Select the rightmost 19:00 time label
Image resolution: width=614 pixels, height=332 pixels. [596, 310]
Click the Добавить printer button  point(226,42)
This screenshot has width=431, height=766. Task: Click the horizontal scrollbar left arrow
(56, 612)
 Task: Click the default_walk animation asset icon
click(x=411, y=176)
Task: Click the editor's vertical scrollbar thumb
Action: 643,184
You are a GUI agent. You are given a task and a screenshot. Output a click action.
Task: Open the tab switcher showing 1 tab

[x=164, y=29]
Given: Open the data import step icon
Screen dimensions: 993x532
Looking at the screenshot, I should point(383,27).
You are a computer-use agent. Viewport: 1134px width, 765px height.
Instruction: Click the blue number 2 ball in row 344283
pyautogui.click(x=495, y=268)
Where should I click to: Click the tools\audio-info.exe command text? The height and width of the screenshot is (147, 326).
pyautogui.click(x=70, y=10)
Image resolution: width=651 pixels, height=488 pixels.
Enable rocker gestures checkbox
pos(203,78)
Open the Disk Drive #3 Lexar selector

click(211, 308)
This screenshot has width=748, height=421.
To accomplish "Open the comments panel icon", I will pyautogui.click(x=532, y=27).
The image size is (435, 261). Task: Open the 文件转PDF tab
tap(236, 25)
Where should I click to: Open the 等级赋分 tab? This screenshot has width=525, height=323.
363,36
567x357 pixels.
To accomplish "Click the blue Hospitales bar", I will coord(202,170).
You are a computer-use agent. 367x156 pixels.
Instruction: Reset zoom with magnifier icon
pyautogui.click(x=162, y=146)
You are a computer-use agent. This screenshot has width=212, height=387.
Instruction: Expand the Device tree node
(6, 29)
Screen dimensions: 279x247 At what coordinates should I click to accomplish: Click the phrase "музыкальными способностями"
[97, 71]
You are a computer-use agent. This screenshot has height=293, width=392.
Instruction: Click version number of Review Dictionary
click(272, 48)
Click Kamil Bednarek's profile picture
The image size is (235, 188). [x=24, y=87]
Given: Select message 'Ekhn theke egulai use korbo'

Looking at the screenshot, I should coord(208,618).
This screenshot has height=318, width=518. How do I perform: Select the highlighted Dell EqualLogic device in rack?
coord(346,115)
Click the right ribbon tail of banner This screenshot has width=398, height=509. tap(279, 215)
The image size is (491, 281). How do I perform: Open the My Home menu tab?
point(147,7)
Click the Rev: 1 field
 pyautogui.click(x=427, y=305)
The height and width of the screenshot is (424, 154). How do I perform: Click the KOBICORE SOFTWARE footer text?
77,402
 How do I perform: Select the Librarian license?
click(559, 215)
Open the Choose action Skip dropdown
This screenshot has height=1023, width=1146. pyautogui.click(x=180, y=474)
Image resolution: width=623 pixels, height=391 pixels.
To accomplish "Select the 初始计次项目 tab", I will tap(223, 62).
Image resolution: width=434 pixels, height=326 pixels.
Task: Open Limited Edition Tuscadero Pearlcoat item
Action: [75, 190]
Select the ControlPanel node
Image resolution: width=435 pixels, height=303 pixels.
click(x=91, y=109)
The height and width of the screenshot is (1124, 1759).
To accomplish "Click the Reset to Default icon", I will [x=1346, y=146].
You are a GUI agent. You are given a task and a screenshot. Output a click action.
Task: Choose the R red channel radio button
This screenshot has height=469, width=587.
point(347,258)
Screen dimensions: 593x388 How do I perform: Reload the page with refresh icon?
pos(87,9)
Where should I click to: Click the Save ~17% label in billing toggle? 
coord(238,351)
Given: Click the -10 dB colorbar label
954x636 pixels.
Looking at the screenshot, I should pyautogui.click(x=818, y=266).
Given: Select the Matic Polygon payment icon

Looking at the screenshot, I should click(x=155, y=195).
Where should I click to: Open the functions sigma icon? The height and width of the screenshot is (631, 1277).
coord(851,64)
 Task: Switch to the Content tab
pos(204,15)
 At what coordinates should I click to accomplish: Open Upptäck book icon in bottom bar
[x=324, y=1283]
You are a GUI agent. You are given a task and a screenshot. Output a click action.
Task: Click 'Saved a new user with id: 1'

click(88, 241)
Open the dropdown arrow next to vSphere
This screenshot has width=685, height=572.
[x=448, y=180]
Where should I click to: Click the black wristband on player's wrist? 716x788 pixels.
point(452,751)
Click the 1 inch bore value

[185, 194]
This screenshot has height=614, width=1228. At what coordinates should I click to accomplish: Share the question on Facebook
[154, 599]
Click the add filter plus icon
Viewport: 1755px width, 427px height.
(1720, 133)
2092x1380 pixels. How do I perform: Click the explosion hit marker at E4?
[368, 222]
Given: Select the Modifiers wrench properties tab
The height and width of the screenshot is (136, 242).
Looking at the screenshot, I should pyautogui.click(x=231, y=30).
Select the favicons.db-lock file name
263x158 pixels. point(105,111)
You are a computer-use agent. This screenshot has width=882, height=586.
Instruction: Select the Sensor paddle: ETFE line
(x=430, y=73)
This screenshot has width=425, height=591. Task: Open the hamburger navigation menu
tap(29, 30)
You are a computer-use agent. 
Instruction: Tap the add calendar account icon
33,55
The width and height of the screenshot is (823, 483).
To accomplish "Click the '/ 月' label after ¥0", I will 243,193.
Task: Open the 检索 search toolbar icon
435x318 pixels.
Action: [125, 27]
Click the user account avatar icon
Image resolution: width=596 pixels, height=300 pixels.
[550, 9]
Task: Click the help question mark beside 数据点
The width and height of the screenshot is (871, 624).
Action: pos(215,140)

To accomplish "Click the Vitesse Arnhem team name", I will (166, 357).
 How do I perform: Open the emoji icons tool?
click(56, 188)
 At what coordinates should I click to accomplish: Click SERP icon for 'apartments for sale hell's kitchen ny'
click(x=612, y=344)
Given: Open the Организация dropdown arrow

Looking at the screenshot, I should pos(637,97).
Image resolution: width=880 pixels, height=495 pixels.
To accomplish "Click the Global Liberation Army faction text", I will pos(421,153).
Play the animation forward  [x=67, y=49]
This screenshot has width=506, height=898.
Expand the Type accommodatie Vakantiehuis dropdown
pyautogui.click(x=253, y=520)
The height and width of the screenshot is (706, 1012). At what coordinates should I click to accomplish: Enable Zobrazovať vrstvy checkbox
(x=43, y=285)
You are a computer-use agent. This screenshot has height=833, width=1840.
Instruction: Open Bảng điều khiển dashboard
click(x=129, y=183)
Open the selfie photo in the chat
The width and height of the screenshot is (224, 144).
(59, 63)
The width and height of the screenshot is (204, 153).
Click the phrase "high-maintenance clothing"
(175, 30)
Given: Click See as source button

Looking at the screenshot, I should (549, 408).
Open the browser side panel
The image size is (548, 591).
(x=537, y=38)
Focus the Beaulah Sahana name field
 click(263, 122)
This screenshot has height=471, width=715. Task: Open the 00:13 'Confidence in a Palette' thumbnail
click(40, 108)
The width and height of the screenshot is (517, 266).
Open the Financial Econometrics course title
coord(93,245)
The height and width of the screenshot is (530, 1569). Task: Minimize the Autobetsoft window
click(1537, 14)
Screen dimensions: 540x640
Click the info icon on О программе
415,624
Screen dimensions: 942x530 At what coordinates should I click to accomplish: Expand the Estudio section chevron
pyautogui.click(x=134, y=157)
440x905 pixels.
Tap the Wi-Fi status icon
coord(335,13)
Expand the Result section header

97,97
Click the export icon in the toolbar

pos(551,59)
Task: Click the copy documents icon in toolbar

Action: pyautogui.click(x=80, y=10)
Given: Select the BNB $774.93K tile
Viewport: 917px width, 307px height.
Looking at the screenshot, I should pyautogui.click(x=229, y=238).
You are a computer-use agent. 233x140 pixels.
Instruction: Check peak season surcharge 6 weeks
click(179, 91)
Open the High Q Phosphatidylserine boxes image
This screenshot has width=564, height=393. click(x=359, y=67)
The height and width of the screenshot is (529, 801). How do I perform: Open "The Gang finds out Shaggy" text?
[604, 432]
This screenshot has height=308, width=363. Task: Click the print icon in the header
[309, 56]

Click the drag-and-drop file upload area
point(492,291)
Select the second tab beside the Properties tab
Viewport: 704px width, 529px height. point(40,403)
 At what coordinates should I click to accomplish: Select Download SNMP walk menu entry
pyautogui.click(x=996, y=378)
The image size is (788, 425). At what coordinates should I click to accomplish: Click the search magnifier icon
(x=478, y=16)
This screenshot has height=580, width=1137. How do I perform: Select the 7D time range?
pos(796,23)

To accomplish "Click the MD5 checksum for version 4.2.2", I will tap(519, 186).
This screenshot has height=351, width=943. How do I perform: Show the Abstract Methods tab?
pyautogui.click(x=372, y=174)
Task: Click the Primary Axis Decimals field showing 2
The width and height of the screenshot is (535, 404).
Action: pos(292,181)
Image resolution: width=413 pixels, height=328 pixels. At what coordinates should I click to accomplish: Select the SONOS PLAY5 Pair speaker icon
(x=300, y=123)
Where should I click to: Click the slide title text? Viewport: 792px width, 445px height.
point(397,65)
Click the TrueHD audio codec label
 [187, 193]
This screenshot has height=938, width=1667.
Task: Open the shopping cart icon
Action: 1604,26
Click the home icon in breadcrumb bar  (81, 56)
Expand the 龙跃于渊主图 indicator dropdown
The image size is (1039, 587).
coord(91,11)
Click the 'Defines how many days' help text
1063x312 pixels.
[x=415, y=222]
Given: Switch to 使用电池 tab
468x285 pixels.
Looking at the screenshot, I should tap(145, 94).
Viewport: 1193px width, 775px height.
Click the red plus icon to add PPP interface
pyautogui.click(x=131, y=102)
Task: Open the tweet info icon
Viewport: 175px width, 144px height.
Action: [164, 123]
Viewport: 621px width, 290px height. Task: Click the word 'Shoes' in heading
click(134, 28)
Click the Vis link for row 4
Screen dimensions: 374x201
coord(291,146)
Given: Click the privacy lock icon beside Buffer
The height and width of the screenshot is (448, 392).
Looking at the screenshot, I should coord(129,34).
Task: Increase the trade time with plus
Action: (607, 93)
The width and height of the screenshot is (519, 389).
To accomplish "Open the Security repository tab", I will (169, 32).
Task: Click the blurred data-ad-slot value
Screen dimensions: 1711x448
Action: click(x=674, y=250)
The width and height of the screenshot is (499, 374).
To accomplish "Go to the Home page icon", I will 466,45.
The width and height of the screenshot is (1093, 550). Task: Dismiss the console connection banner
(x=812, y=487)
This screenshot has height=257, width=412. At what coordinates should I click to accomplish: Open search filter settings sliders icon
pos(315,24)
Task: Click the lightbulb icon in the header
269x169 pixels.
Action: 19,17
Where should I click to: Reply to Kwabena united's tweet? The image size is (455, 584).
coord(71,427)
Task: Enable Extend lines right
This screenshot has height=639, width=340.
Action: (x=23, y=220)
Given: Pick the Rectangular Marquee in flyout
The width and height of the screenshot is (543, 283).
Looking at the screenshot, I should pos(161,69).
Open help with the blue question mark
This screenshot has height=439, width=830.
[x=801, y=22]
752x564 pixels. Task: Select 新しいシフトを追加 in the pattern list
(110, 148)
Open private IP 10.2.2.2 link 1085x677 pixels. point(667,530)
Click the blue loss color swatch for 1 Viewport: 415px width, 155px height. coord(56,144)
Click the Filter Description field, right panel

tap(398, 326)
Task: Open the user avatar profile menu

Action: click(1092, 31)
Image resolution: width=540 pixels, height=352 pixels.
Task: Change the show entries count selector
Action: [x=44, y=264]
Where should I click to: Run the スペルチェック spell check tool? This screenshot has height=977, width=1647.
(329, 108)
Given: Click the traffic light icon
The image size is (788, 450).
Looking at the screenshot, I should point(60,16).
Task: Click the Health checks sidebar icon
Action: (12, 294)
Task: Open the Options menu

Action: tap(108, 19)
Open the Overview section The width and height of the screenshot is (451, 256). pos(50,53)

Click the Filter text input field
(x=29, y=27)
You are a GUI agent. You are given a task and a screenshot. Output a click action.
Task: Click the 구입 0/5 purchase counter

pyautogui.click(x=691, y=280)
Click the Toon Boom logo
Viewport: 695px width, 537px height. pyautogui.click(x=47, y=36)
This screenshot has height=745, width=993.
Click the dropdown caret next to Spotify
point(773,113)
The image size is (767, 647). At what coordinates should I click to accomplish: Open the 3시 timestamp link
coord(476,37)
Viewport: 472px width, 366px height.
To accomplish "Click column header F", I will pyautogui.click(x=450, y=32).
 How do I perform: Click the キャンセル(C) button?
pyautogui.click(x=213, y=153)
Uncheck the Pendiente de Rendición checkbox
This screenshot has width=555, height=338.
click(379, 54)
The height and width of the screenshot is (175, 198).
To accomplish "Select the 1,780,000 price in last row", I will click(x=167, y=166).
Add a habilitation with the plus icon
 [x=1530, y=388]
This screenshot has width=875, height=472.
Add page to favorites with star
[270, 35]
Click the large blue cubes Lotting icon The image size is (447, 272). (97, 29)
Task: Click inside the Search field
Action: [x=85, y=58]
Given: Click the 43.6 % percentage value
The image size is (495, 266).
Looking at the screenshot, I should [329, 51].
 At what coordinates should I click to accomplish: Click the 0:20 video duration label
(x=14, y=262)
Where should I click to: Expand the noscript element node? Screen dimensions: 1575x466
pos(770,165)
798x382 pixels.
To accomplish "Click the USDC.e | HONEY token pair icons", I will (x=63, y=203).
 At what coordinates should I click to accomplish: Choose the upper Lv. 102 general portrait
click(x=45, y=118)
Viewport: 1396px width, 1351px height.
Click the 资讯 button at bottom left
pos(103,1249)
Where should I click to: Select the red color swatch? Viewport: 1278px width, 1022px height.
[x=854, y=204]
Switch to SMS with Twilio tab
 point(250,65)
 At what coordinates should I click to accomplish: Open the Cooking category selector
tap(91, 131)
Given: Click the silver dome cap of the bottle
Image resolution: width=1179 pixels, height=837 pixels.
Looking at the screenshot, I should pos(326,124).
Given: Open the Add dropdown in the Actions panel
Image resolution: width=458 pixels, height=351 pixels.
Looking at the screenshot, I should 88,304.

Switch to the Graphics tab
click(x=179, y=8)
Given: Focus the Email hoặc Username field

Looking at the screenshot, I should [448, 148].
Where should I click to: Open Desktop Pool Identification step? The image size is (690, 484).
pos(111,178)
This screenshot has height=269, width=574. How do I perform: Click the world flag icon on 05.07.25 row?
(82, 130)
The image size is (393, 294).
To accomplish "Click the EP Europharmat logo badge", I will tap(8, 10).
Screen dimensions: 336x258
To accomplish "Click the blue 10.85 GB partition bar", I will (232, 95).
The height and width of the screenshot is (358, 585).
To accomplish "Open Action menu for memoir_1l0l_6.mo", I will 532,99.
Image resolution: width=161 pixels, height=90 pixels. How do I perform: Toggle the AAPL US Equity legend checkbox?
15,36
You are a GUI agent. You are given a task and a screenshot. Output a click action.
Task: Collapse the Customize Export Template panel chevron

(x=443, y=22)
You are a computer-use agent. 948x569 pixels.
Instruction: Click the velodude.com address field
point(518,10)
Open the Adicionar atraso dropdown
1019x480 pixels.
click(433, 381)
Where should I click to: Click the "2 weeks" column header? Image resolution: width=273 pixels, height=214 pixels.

◆ ASSIGNMENT: Find the word "computer" in the listing above. Copy each line where it appears.

◆ REPLY TO THE TASK:
You are a computer-use agent. Viewport: 1134px width, 765px height.
You are a computer-use agent. 367x156 pixels.
You are a computer-use agent. This screenshot has width=212, height=387.
You are a computer-use agent. This screenshot has height=293, width=392.
You are a computer-use agent. This screenshot has width=882, height=586.
You are a computer-use agent. 
You are a computer-use agent. This screenshot has height=833, width=1840.
You are a computer-use agent. 233x140 pixels.
You are a computer-use agent. 948x569 pixels.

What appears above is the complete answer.